The discussion on the matter by the international community is frequently increasing, as seen in well-known events in the area, such as the Antitrust Spring Meeting of the American Bar Association and the GCR Live Annual Cartels, held in March 2019 in Washington, DC, with the participation of the members of TozziniFreire Antitrust Practice team and in the recent paper made available by the Organization for Economic Co-operation and Development (OECD) entitled “Competition Concerns in Labour Markerts – Background Note”.
In fact, agreements among employers aiming at limiting the recruitment/hiring or fixing the terms/values of wages and benefits of their employees have been increasingly high on the agenda of competition authorities. The pioneering work was done by the US authorities, which in 2016 issued an Antitrust Guidance for Human Resource Professionals (the Guideline), whose main objective is to warn about possible antitrust violations in this area.
According to the Guideline, agreements among employers for the purpose of (i) limiting and/or fixing wages or other terms encompassing remuneration, or (ii) not accepting and/or not allowing the hiring of employees from another employer, may be considered to be unlawful by object (per se), in the light of US antitrust law and, therefore, subject to criminal prosecution in that country. On the other hand, non-poaching agreements that are ancillary to corporate transactions (e.g., the creation of joint ventures) or arising from vertical relationships (e.g., franchises) may be analyzed by the so-called rule of reason, so that the potential unlawfulness of the practice will depend on the balance between the economic rationale of the practice and its actual or potential anticompetitive effects on the market.

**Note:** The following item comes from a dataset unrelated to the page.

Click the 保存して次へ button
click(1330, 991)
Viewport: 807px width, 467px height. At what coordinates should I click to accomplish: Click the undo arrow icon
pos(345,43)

One should note that, according to the Guideline itself, from an antitrust perspective, companies that compete to hire and retain employees are competitors in the employment marketplace, regardless of whether they offer the same products or services.
In recent years, several companies have been investigated in the US, such as the investigation involving Adobe, Apple, Google, Intel Intuit and Pixar, and also the investigation involving Knorr-Bremse and Wabtec, and in both cases, the companies have entered into agreements with the authorities to cease the practice. More recently, in March 2019, a cross-state investigation of non-poaching agreements between franchisers and franchisees from four (4) American fast-food chains (Dunkin', Arby's, Five Guys and Little Caesars) was reported. They also entered into an agreement with the authorities to amend their respective franchise agreements, removing clauses that would prevent franchisees from hiring employees from other stores in the same franchise, which would prevent the mobility of these employees among the competing franchisees.
Another important point in the Guideline is the reference that the exchange of sensitive information among companies about HR related-issues may be seen as an antitrust violation, depending on the specificities of the case. This is because, in such cases, even if there is no explicit agreement among employers, such exchange of sensitive information could lead to negative impacts on the employment marketplace.
In Brazil, there is still no explicit determination from CADE on the subject. However, given that the Brazilian agency also takes into consideration the best practices adopted by foreign antitrust authorities, especially from the US and Europe, it is certain that this issue is already on the radar. In this sense, as a preventive and/or corrective measure, it is advisable to adopt compliance measures and internal trainings to alert and safeguard companies and HR professionals against possible practices that may constitute an anticompetitive conduct, subject to pecuniary fines (up to 20% of gross revenues) and other serious penalties.